Maj. Nelson Godbolt speaks at TechNet Augusta 2025

Maj. Nelson Godbolt discusses bolstering U.S. capabilities in electromagnetic warfare. Credit: AFCEA/Michael Carpenter Photography

Bolstering U.S. capabilities in electromagnetic warfare (EW) was another major talking point at this year’s conference. Maj. Nelson Godbolt, senior instructor at the U.S. Army Cyber School, said it stems from Russia’s yearslong claims to the electromagnetic spectrum (EMS).

The United States is behind on using and securing EW because it focused on other areas, he said. Although the Army is starting to deploy EW platoons, Russia’s battalion tactic groups on the front lines in the war with Ukraine have about 300 pieces of equipment: including handheld devices, drones, and defense systems. The Russian military also has counter-radar, long-range counter-positioning, navigation and timing, and counter-synthetic aperture radar systems, highlighting how it combines kinetic and non-kinetic war.

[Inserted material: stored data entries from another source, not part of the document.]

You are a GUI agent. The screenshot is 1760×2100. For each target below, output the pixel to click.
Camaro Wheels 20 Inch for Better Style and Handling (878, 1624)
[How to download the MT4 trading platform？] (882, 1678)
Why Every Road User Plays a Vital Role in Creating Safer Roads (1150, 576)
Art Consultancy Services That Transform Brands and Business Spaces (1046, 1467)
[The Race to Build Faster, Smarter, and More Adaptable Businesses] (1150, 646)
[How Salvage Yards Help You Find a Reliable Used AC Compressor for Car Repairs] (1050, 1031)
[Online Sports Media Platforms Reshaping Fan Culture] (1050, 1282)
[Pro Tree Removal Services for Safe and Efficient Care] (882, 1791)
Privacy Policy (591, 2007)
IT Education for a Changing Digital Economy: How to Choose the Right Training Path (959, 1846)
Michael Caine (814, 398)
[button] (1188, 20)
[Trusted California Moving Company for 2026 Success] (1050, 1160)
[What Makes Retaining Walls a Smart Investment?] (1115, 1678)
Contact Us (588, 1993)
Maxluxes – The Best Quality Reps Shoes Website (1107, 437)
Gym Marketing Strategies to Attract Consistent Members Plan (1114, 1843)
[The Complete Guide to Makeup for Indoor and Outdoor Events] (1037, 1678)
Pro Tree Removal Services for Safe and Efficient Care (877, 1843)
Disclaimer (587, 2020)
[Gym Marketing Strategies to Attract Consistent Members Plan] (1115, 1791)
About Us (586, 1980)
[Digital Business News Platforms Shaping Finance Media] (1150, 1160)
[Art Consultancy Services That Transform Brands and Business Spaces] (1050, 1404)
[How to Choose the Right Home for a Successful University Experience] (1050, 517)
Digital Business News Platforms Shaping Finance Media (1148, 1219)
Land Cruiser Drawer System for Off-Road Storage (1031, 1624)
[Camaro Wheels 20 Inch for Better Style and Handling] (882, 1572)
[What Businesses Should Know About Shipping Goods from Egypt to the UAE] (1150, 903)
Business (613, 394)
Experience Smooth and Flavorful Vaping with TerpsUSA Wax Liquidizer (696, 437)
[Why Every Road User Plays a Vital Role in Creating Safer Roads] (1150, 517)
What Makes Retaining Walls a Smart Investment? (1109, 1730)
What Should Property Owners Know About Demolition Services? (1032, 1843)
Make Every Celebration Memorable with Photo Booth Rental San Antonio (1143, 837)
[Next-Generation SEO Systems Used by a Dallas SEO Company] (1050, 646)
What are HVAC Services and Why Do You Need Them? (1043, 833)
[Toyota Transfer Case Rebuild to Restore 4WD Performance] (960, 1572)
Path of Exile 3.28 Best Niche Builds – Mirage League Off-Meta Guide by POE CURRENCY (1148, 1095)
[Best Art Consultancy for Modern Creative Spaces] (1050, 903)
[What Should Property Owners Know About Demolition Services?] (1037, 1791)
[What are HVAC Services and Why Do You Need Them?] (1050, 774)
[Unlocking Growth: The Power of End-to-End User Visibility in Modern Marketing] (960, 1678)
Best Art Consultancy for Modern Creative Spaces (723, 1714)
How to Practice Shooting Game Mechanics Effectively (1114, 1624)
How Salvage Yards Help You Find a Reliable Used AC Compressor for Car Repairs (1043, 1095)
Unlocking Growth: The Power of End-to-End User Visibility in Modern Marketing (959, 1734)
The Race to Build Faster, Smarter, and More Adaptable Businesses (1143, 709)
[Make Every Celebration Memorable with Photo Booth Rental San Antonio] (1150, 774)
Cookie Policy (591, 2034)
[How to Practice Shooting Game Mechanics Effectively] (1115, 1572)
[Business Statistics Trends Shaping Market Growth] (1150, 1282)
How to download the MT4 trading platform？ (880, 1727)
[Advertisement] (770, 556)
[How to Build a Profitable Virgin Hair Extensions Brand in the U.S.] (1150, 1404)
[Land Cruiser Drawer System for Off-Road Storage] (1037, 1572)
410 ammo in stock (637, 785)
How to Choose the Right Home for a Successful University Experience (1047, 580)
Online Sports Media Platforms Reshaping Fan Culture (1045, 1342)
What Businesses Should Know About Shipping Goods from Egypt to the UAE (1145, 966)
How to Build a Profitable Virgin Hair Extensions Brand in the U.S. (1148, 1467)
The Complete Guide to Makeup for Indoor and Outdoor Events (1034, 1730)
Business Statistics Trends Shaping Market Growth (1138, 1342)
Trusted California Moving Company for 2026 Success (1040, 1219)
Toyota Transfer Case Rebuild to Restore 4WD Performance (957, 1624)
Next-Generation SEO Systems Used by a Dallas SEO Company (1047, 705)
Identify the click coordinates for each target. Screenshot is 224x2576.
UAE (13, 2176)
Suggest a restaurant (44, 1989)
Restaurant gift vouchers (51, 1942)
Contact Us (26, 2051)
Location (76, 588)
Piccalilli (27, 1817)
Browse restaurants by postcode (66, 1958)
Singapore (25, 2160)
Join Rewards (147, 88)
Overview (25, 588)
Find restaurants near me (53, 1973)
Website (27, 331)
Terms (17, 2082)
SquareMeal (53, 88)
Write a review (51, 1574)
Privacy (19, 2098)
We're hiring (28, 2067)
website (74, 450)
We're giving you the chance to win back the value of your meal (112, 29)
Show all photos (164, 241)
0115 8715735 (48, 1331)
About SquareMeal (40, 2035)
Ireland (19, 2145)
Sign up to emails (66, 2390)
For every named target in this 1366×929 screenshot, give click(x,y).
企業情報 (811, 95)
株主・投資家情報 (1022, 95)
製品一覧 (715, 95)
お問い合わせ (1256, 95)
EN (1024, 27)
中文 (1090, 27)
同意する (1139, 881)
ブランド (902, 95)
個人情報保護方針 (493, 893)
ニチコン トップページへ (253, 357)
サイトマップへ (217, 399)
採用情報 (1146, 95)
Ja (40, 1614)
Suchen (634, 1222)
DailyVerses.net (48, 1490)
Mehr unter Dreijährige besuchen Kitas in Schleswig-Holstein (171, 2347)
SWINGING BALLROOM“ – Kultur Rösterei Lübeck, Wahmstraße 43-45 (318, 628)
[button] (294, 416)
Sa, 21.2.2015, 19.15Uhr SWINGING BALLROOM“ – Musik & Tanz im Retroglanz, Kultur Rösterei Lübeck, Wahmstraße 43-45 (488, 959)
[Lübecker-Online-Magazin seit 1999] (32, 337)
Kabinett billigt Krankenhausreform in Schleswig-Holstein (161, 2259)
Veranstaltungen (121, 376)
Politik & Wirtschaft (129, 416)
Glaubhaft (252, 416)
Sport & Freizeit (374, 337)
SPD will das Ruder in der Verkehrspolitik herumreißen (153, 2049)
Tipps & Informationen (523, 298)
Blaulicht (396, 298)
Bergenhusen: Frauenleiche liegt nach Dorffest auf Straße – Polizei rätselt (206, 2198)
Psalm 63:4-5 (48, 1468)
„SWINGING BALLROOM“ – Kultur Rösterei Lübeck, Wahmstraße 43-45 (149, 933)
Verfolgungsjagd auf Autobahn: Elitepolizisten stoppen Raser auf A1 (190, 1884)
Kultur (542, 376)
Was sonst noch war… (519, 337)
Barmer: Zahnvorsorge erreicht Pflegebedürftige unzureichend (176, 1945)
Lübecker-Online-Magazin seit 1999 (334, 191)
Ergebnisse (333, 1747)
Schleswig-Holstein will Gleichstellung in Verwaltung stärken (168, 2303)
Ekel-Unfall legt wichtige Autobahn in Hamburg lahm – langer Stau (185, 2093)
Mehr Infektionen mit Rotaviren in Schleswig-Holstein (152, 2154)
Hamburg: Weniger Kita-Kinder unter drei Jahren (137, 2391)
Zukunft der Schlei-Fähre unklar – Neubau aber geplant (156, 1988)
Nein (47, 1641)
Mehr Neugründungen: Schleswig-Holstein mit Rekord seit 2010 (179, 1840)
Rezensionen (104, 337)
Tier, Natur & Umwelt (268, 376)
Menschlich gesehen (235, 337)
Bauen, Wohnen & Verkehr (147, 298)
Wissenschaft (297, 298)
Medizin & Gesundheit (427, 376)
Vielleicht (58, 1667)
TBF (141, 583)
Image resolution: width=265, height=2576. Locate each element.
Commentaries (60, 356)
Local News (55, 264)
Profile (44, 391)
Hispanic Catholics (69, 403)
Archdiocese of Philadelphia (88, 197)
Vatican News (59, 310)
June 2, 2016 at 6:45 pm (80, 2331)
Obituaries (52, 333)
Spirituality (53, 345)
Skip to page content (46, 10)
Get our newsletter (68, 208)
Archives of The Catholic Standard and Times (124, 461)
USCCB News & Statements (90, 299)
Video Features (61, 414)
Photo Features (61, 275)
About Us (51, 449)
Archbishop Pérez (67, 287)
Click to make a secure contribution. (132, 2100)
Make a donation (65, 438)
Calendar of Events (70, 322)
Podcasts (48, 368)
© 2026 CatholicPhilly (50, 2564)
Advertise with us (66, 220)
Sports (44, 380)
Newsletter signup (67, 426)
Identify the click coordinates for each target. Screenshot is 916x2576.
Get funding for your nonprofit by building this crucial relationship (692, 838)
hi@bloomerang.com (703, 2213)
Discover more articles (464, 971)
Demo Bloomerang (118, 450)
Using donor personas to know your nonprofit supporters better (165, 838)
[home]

“We’re in a resource-constrained Army right now,” Godbolt said. “Budgets are not expanding, but the Army is investing in increased [command and control] because it gets that our legacy systems that have been out there for decades, our adversaries invested against them. It sees that in Russia and Ukraine, and understands that [Army] has to invest in it, or else the same thing that the Russians and Ukrainians are doing to each other could be done to us.”

The defense space is always fascinating to watch because things change so quickly. We can’t wait to see what has evolved by the time TechNet Augusta 2026 comes around!